* **Source extract**:
=-=-=-=-=

R/gens.R
In mnaR99/mshelpers: Models and Simulation course utility functions
Defines functions
rmvnorm
rnorm_boxmuller
convol_method
comp_method_d
comp_method_c
comp_method
ar_method
wh
lcg
Documented in
ar_method
comp_method
comp_method_c
comp_method_d
convol_method
lcg
rmvnorm
rnorm_boxmuller
wh
#' Linear Congruential Generator
#'
#' \deqn{x_{n} = (ax_{n-1} + c) modulo m}
#'
#' @param n number of random numbers
#' @param seed Seed
#' @param a positive integer
#' @param c positive integer
#' @param m positive integer
#' @export
lcg <- function(n, seed, a, c, m) {
purrr::accumulate(1:n, ~ (a * . + c) %% m, .init = seed)[-1] / m
}
#' Wichmann-Hill (WH) Random Number Generator
#'
#' The Wichmann-Hill (WH) algorithm is an extension of linear congruential. WH uses three linear
#' congruential equations, adds the results, then takes the decimal part of the sum. For example,
#' if the three WH equations give 0.68, 0.92, and 0.35, then the final result random number is
#' decimal(0.78 + 0.92 + 0.45) = decimal(2.95) = 0.95.

=-=-=-=-=

* **Material shown**:
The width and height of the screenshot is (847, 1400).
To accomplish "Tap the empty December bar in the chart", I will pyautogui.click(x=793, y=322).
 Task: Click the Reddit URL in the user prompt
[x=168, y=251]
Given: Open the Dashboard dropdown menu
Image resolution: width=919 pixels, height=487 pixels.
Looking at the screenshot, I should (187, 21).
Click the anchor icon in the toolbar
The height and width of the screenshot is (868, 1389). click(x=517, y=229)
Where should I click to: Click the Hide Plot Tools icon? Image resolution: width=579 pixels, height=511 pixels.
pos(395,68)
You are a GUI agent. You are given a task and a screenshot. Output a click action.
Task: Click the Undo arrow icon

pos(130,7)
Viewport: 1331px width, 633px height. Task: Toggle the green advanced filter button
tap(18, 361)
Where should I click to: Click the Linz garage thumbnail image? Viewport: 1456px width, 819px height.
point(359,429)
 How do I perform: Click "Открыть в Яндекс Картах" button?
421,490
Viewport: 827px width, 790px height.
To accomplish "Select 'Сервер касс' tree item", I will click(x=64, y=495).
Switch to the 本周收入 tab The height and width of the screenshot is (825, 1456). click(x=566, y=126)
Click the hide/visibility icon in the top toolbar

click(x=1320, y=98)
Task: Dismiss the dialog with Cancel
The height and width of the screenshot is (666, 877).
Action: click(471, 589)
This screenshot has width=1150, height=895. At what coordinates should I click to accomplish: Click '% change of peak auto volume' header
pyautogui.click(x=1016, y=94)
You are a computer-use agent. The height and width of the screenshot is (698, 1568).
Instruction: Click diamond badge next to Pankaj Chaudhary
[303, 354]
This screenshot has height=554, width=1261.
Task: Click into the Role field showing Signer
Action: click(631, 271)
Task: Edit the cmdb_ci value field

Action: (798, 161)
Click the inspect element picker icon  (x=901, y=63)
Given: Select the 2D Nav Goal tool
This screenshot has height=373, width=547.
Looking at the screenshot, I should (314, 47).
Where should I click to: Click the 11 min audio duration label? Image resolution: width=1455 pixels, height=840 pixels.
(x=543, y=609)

=-=-=-=-=

* **To do**:
Reproduce the R source extract on random number generators in full, word for word and line for line, with no changes.

* **Completed exercise**:
R/gens.R
In mnaR99/mshelpers: Models and Simulation course utility functions
Defines functions
rmvnorm
rnorm_boxmuller
convol_method
comp_method_d
comp_method_c
comp_method
ar_method
wh
lcg
Documented in
ar_method
comp_method
comp_method_c
comp_method_d
convol_method
lcg
rmvnorm
rnorm_boxmuller
wh
#' Linear Congruential Generator
#'
#' \deqn{x_{n} = (ax_{n-1} + c) modulo m}
#'
#' @param n number of random numbers
#' @param seed Seed
#' @param a positive integer
#' @param c positive integer
#' @param m positive integer
#' @export
lcg <- function(n, seed, a, c, m) {
purrr::accumulate(1:n, ~ (a * . + c) %% m, .init = seed)[-1] / m
}
#' Wichmann-Hill (WH) Random Number Generator
#'
#' The Wichmann-Hill (WH) algorithm is an extension of linear congruential. WH uses three linear
#' congruential equations, adds the results, then takes the decimal part of the sum. For example,
#' if the three WH equations give 0.68, 0.92, and 0.35, then the final result random number is
#' decimal(0.78 + 0.92 + 0.45) = decimal(2.95) = 0.95.